Tujuan:
• 1. Di tulisan tentang dunia pendidikan di bawah, sanggar belajar milik mama awalnya dimulai dari berapa siswa?
• 2. Tuliskan semua nama SD yang muncul di tulisan tentang dunia pendidikan di bawah.
• 3. Lanjutkan tulisan tentang dunia pendidikan di bawah, mulai setelah kalimat terakhirnya.

Bagian Tulisan:
====================
Kamis, 27 Maret 2008

Duh... Dunia Pendidikan Kita

Topiknya rasanya beraaaaat banget ya...

Aku tergerak nulis ini karena baru abiss baca buku fenomenalnya Andrea Hirata yang "Laskar Pelangi". Terus terang, buku itu membangkitkan kenangan-kenangan masa lalu waktu aku masih duduk di SD Kuntum Wijaya Kusuma Petang (sekarang SD Persit) yang keadaannya hampir-hampir mirip dengan SD Muhammadiyah-nya Laskar Pelangi.

Berbeda 180 derajat dengan SD Kuntum Wijaya Kusuma Pagi yang mirip dengan SD PN, kami yang hanya ber-29 orang waktu itu benar-benar merasa enjoy dengan kehidupan kami. Dan lagi-lagi itu adalah kenangan yang indah buat masing-masing pribadi

Tapi yang membuat saya ingin membahas masalah ini sebenarnya bukan semata-mata bukunya bang Ikal, melainkan keluhan mama saya yang sudah lebih dari sebulan ini selalu sama. Keluhannya kira-kira begini...."Duuuh, mama mesti gimana lagi ngajarinnya suaya anak-anak ini bisa....????"

BIsa apa sih???

Ya, bisa menangkap pelajaran dengan baik karena kebetulan mama punya sanggar belajar di rumah. Sanggar ini adalah hasil perluasan dari bimbingan belajar di rumah yang dimulai dari 5 orang siswa. Tapi jangan dibayangkan bimbingan belajar ini adalah bimbingan belajar yang mesti bayar mahal untuk tiap mata pelajarannya dan penuh dengan fasilitas lengkap. Bimbel itu diselenggarakan terkait dengan keprihatinan mama terhadap anak-anak di lingkungan sekitar rumah yang punya potensi tapi mereka gak punya biaya dan gak punya orang tua yang membimbing mereka belajar karena keterbatasan pengetahuan mereka. Para siswa ini mayoritas adalah penduduk asli jakarta. Peserta didik tidak dipungut bayaran dan beberapa dari mereka diusahakan mendapat beasiswa dari donatur sanggar yang tak lain adalah mama sendiri dan sumbangan dari teman-teman mama.
====================
Kumpulan Data:
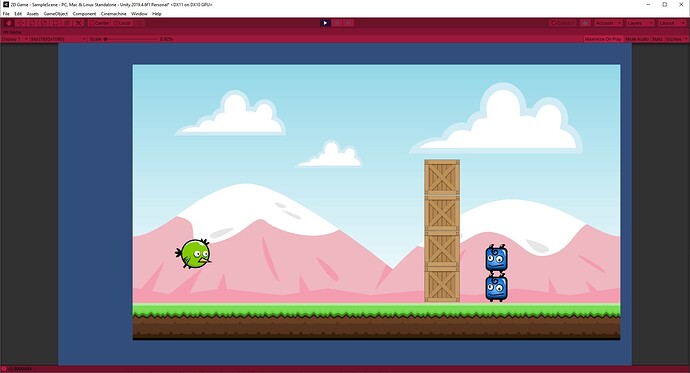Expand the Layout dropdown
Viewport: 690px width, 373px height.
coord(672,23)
====================
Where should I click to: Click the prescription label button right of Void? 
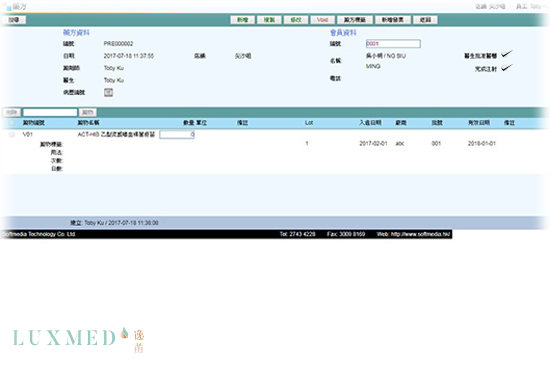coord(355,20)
====================
Jawaban Berurutan:
• 1. Dari 5 orang siswa.

• 2. SD Kuntum Wijaya Kusuma Petang, SD Persit, SD Muhammadiyah, SD Kuntum Wijaya Kusuma Pagi, SD PN

• 3.
Sekarang sanggar sudah berkembang. Sudah ada 80 siswa aktif yang belajar di sana dan ada TPA yang gratis juga untuk para peserta didik. Dari beberapa peserta, ada yang membayar uang les karena mereka anak yang mampu. Tapi anak-anak sekitar rumah yang tidak mampu, tetap dibebaskan dari biaya. Mungkin istilahnya "subsidi silang". Toko yang mama buka juga bisa sedikit memberikan dana untuk keberlangsungan sanggar. Setidaknya untuk melengkapi koleksi buku-buku di perpustakaan yang bisa dipinjam peserta didik.

Kembali ke keluhan mama...
Akhir-akhir ini mama kerepotan menangani anak-anak yang dirasa mama adalah korban dari sistem pendidikan Indonesia. UAN atau apalah namanya, saat ini menjadi momok besar bagi pendidik dan yang dididik. Guru punya target untuk ngabisin pelajaran sesuai kurikulum. Siswa cuma disuruh beli buku, beli lks, terus dikasih tugas dari halaman 1 sampe 20, tanpa diajarin lebih dulu. Bahkan di beberapa kasus, untuk ngerjain tugas bahasa inggris perlu kaset yang harus didenger untuk Listening. Kalo tugas gak dikerjakan, siswa dimarahin. Padahal gimana cara ngerjainnya coba???

Terakhir mama mengeluh bahwa muridnya yang kelas 2 SMP gak melakukan apa-apa kecuali menunggu aba-aba mama untuk menulis. Apa yang diucapkan mama baru ditulisnya. Padahal sistem pengajaran mama bukan sistem belajar mengajar seperti di sekolah. Mama hanya bertindak sebagai fasilitator yang menemani siswa belajar. Siswa diberikan soal latihan yang sesuai dengan kemapuannya dan sedikit demi sedikit ditingkatkan apabila siswa sudah menguasai materi. Jadi, dalam satu waktu mama bisa menggabungkan murid sd sampai smp untuk belajar di satu ruangan karena gaya mengajar mama yang disesuaikan dengan individu siswa. Anak kelas 3 sd yang sama-sama belajar bisa berbeda kemampuannya dalam mengerjakan soal tergantung kemauannya untuk belajar dan kemauan dia untuk meningkatkan kemampuannya. Lha murid yang cuma menunggu seperti ini, kapan belajarnya dan kapan bisa meningkatnya?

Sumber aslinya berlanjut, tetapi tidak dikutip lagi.